Exposition « La grande expédition » : une plongée entre art, recherche et protection des océans
Le Centquatre organise avec la Fondation Tara Océan une exposition jusqu’au 2 mars 2025 à Paris. Elle présente des œuvres d’artistes ayant effectué une résidence à bord de la goélette Tara, où des scientifiques travaillent sur l’océan face aux enjeux du changement climatique et des pollutions. La rédaction de Carenews a pu rencontrer une partie des artistes à l’occasion d’un vernissage presse organisé le 15 novembre.

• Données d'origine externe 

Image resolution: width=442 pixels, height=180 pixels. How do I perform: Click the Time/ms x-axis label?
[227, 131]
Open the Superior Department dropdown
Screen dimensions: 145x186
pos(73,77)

Au sein des grands murs de pierre du Centquatre, un établissement culturel de la ville de Paris, on peut embarquer pour une « Grande expédition ». Naviguer entre des photos et des dessins des mers, des représentations des microorganismes des océans ou des carnets de voyage, en découvrant les œuvres d’une quarantaine d’artistes. Ceux-ci ont un point commun : ils ont réalisé une résidence artistique à bord de la goélette Tara. Depuis vingt ans, des scientifiques travaillent dans ce voilier appartenant à la fondation éponyme pour mieux comprendre l’océan, sa biodiversité et ses pollutions. Et des artistes créent pour le représenter, à leur façon.
Cécile Fouillade - Siqou de son nom d’artiste - a eu cette chance. Elle a passé un mois sur le bateau, entre la Norvège et l’Irlande. « Je n’y connaissais absolument rien, mais les scientifiques sont habitués à transmettre aux artistes », raconte-t-elle. Elle a observé au microscope des phytoplanctons, dont elle a fait des captures d’écran. Elle a emmené un peu de terre au cours de l’expédition, de quoi modeler quelques petites pièces, cassées pendant le voyage, mais destinées à lui permettre de se souvenir des formes observées. Revenue sur terre, elle a créé des sculptures en porcelaine inspirées de ses souvenirs et des images collectées. On peut les découvrir suspendues dans l’espace de l’exposition dédié au « vivant ».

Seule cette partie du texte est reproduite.